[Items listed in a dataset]
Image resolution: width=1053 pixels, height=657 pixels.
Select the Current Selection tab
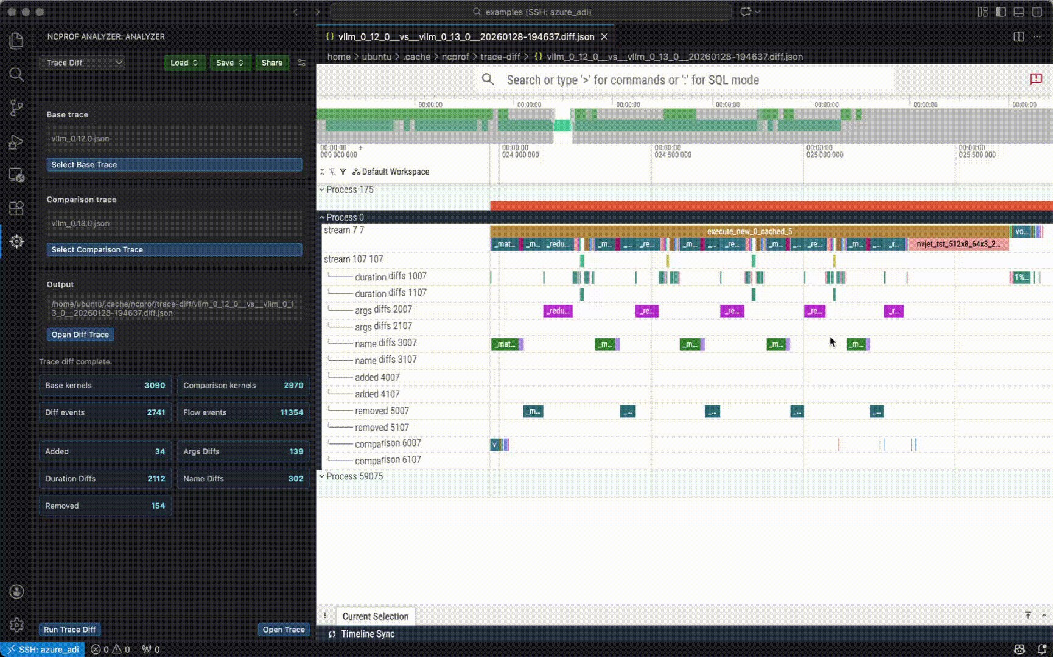(x=375, y=616)
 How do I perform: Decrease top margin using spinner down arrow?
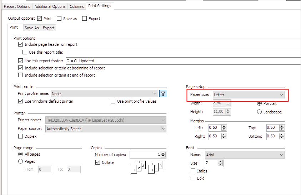pos(282,129)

Your goal
Could you set down exactly, and only, the lines from the line containing "How do I perform: Decrease" through the last line of the records, both included, without the pictures?

Problem solution
 How do I perform: Decrease top margin using spinner down arrow?
pos(282,129)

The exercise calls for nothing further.